Questo libro è faticoso, è dolore e crudeltà allo stato puro. È la privazione della dignità, è il sadismo.
Avevo già avuto modo di conoscere la penna di Jelloun, che qui ho ritrovato ancora più intensa, e senza il timore di esporre la cruda verità senza filtro alcuno.
Attraverso salti temporali, il protagonista ci racconta la sua vita prima e dopo quel 10 luglio 1971, giorno in cui in Marocco, insieme a un commando militare, irrompe nella residenza estiva del Re per tentare un colpo di stato, che fallisce. I soldati che hanno partecipato alla missione vengono rinchiusi, o forse è meglio dire sepolti, in una prigione sotterranea per diciotto anni.
Immaginate di trovarvi in una piccola cella completamente al buio; sempre, continuamente al buio.
Immaginate di dover convivere con i vostri escrementi e con gli scorpioni che vi girano intorno: non li vedete, ma sapete che sono stati messi lì, e li sentite.
Immaginate di mangiare cibi disgustosi, di dovervi tappare il naso per riuscire a inghiottirli e non morire di fame.
Immaginate di soffrire talmente tanto il freddo da non riuscire a muovervi.
Immaginate di arrivare quasi a desiderare la morte di uno dei vostri compagni di prigionia di cui avvertite i lamenti perché sapete che, una volta morto, potrete dividere con gli altri i suoi vestiti, e potrete uscire per qualche minuto da quel buco, per seppellirlo. Immaginate di essere consapevoli che la vostra vita sarà solo un percorso di sofferenza: cosa fareste? Vi aggrappereste comunque ad essa, o cerchereste la morte?
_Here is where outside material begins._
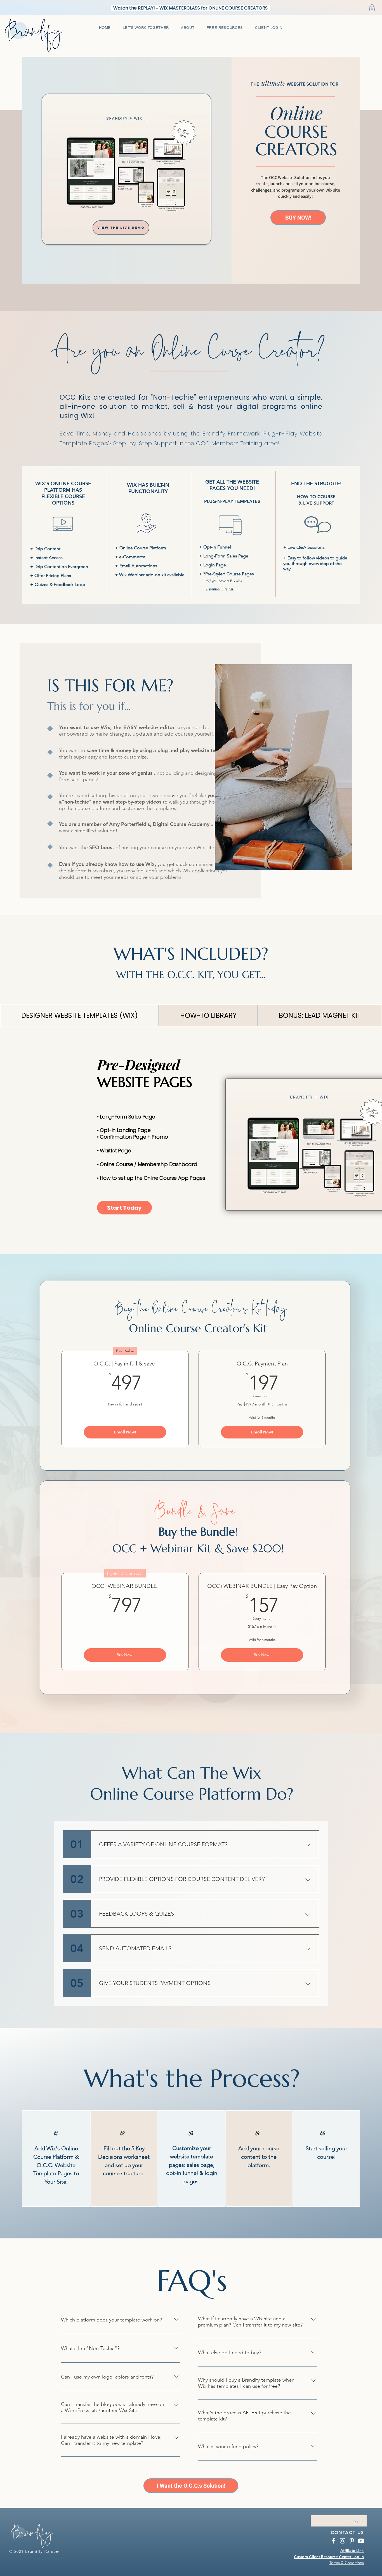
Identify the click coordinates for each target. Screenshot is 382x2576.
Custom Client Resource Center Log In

Difficile rispondere se non si vive in prima persona un’esperienza così crudele.
Il messaggio che Jelloun ci urla attraverso queste pagine è l’importanza della forza della mente, quella delle parole, e l’amore per la vita.
Cosa rimane a degli uomini a cui è stato tolto tutto, se non la propria mente? Mente che bisogna però privare dei ricordi, perché i ricordi si trasformerebbero in dolore, e il dolore toglie la voglia di vivere.
“Sogno di sentire delle parole e di farmele entrare nella testa, di vestirle di immagini, di farle girare come su una giostra, di conservarle al caldo, e di ripassare il film quando sto male, quando ho paura di precipitare nella follia.”